● **Problem requirements**
For the records below, copy exactly the span that begins at the line containing "Select the All filter chip" and stops after the line containing "You are a computer-use agent.", minus any pictures.

● **Source records**

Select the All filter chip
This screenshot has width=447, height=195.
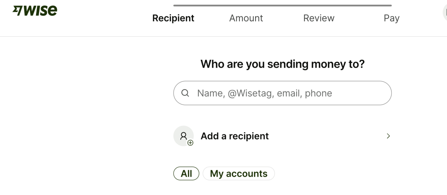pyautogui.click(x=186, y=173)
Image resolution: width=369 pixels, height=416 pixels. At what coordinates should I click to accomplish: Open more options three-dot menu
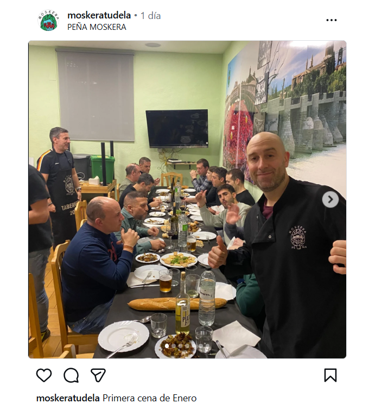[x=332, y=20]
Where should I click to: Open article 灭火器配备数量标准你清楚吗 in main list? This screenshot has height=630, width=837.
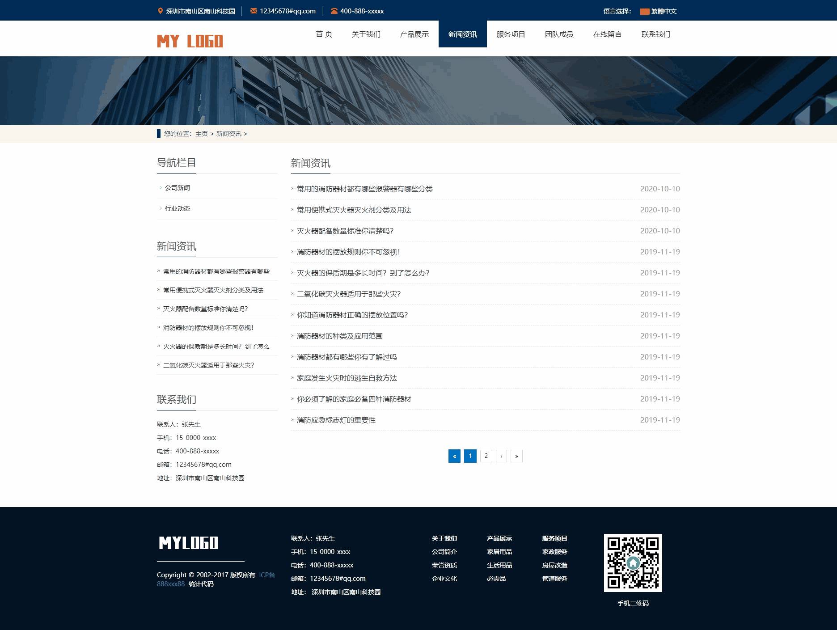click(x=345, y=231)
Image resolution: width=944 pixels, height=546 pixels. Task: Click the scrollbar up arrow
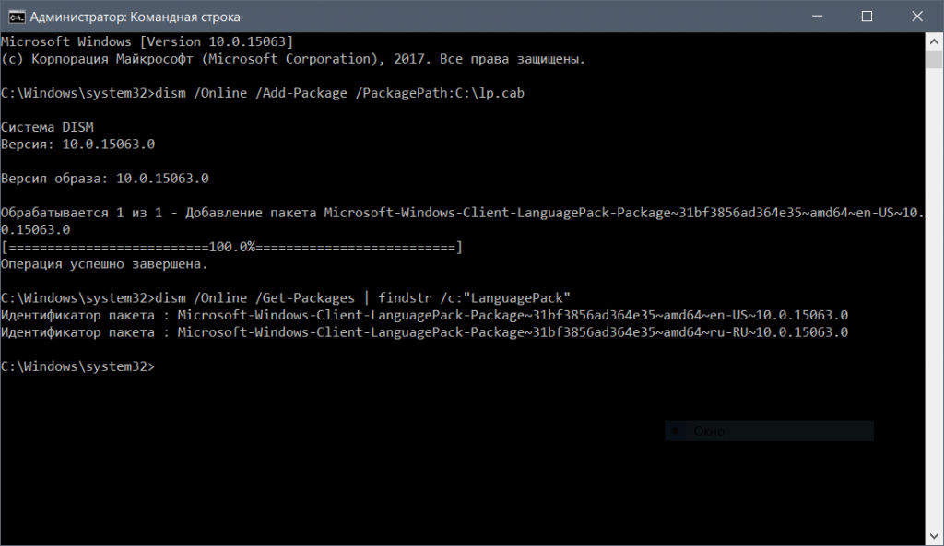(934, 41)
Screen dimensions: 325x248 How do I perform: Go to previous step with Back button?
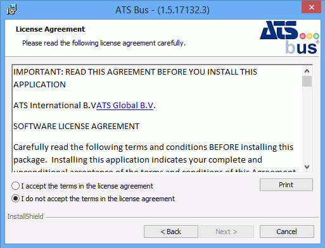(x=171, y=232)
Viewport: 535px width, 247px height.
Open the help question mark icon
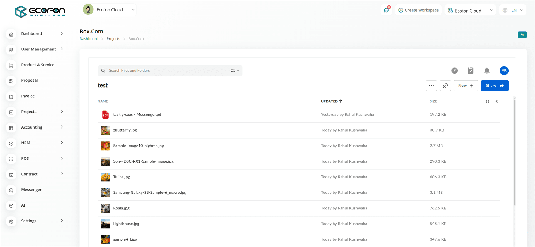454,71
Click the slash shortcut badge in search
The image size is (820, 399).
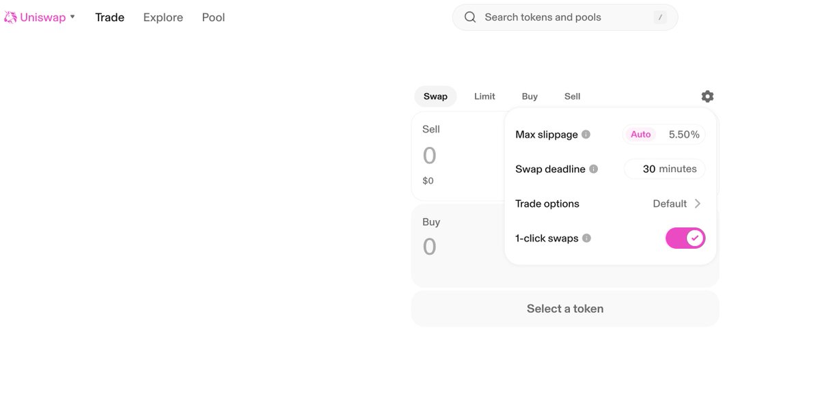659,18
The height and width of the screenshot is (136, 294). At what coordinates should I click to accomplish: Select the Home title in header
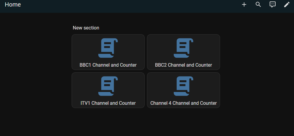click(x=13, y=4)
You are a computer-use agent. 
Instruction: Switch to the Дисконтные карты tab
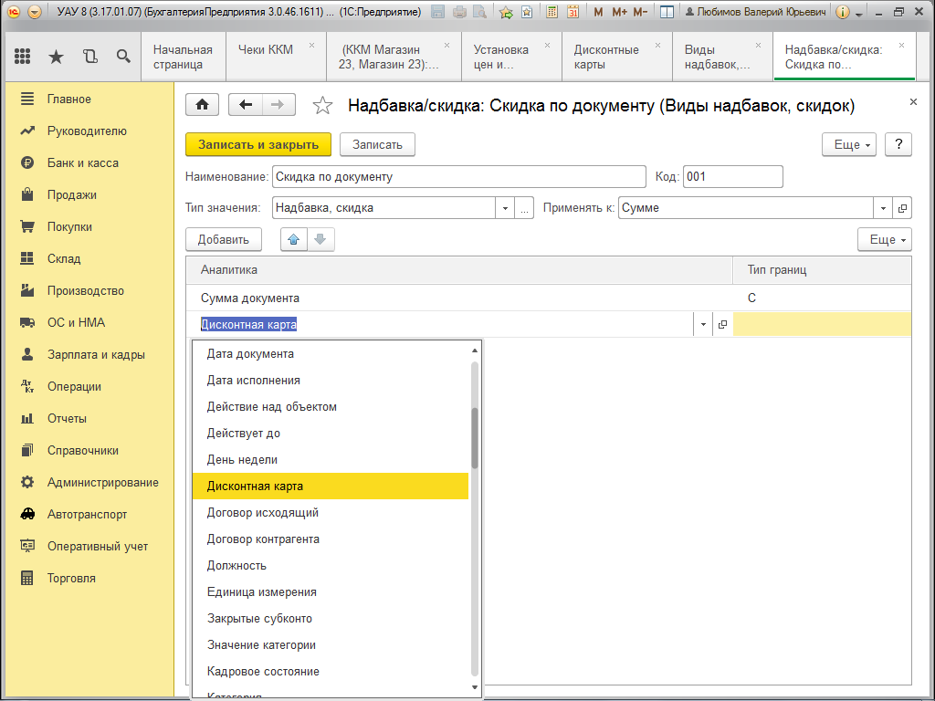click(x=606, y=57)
--
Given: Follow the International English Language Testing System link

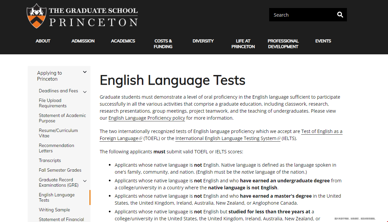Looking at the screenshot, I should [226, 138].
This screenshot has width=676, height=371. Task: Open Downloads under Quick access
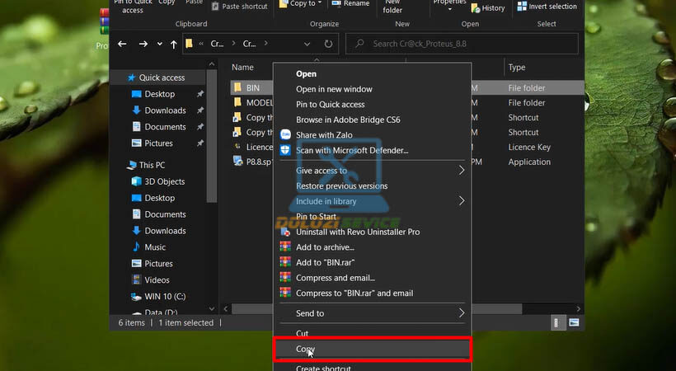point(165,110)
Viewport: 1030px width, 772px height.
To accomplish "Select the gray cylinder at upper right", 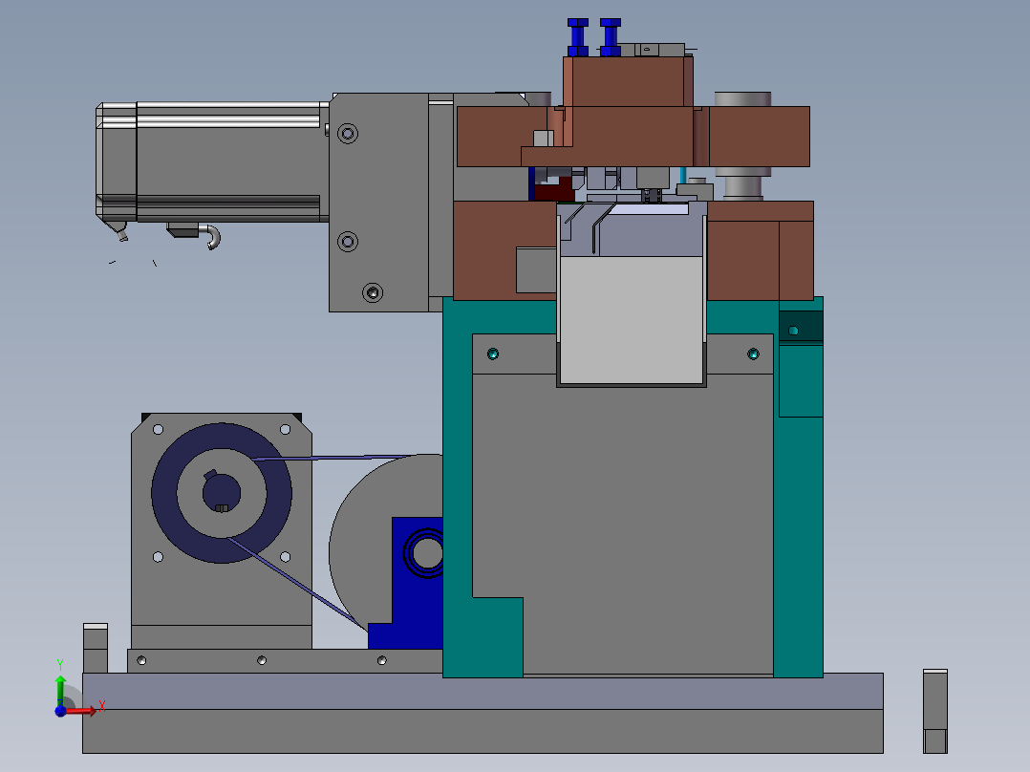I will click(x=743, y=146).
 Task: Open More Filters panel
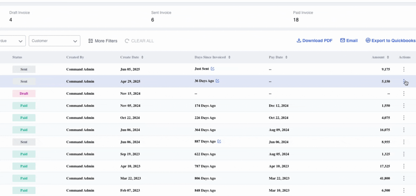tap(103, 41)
...
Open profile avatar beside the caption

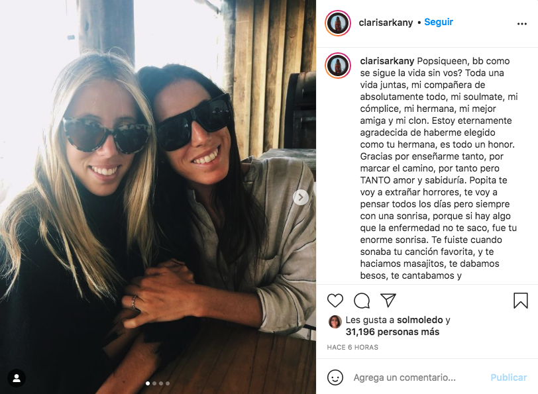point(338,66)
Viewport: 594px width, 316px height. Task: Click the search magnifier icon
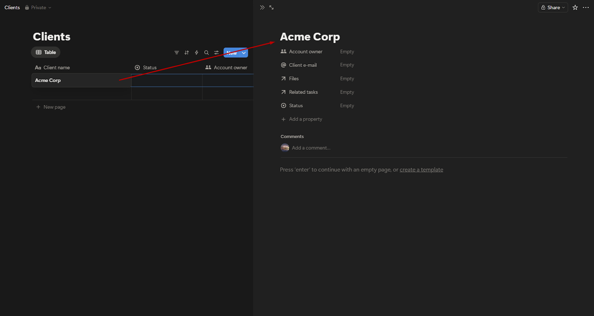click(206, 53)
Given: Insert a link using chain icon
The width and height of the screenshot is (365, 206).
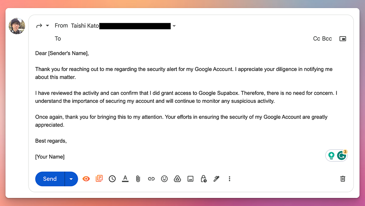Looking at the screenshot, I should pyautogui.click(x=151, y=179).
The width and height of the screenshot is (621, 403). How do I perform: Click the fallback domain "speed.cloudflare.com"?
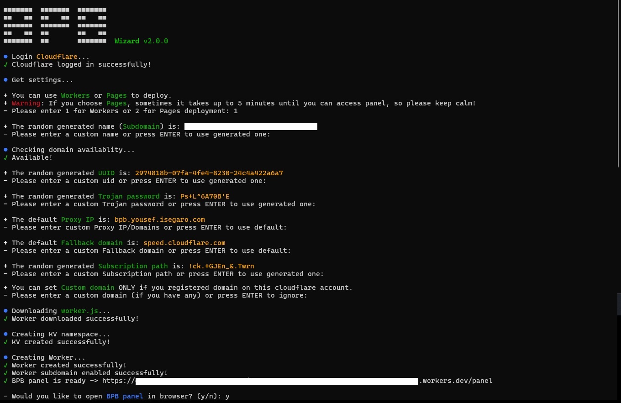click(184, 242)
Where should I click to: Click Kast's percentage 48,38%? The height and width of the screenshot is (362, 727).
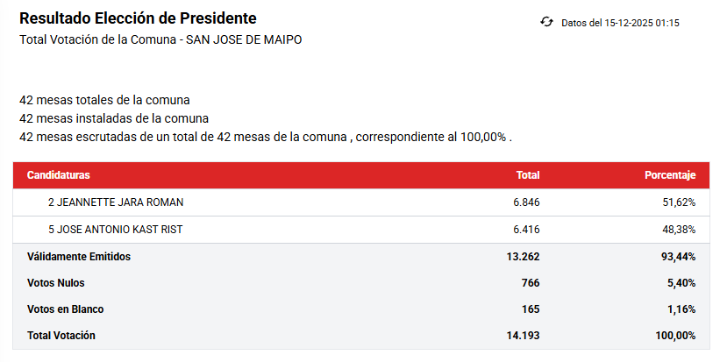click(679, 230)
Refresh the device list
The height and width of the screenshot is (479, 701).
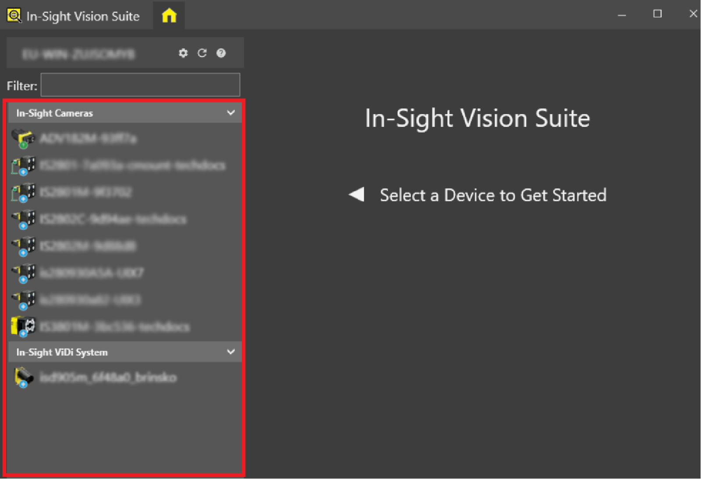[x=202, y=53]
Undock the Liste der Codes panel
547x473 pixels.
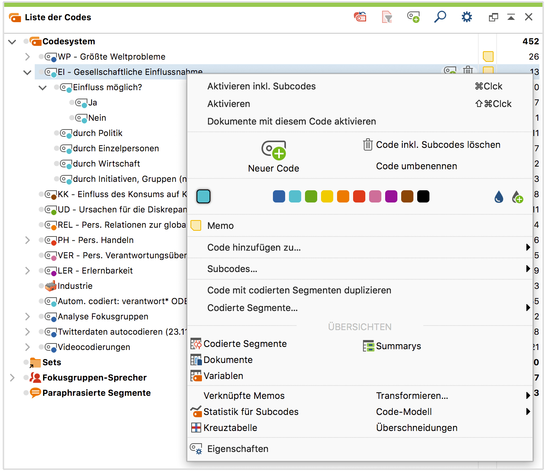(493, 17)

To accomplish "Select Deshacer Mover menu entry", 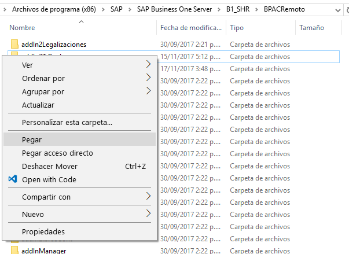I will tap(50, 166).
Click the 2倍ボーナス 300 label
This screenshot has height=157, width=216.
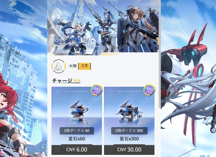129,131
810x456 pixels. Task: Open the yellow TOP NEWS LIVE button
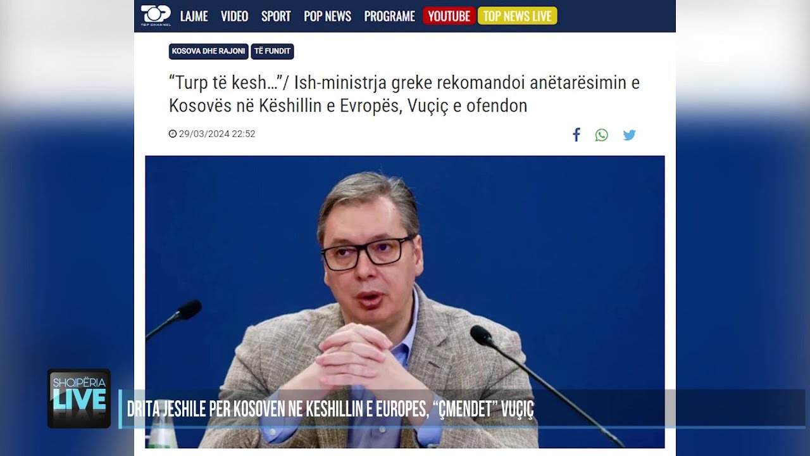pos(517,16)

● **Answer section**
Select the All filter chip
This screenshot has width=447, height=195.
pyautogui.click(x=186, y=173)
Image resolution: width=369 pixels, height=416 pixels. At what coordinates should I click to accomplish: Open more options three-dot menu
[x=332, y=20]
Where should I click to: Open article 灭火器配备数量标准你清楚吗 in main list? This screenshot has height=630, width=837.
click(x=345, y=231)
Image resolution: width=944 pixels, height=546 pixels. Task: Click the scrollbar up arrow
(934, 41)
Screen dimensions: 325x248 How do I perform: Go to previous step with Back button?
(x=171, y=232)
Viewport: 535px width, 247px height.
Open the help question mark icon
454,71
Click the slash shortcut badge in search
The image size is (820, 399).
659,18
The height and width of the screenshot is (136, 294). At what coordinates should I click to accomplish: Select the Home title in header
click(x=13, y=4)
You are a computer-use agent. 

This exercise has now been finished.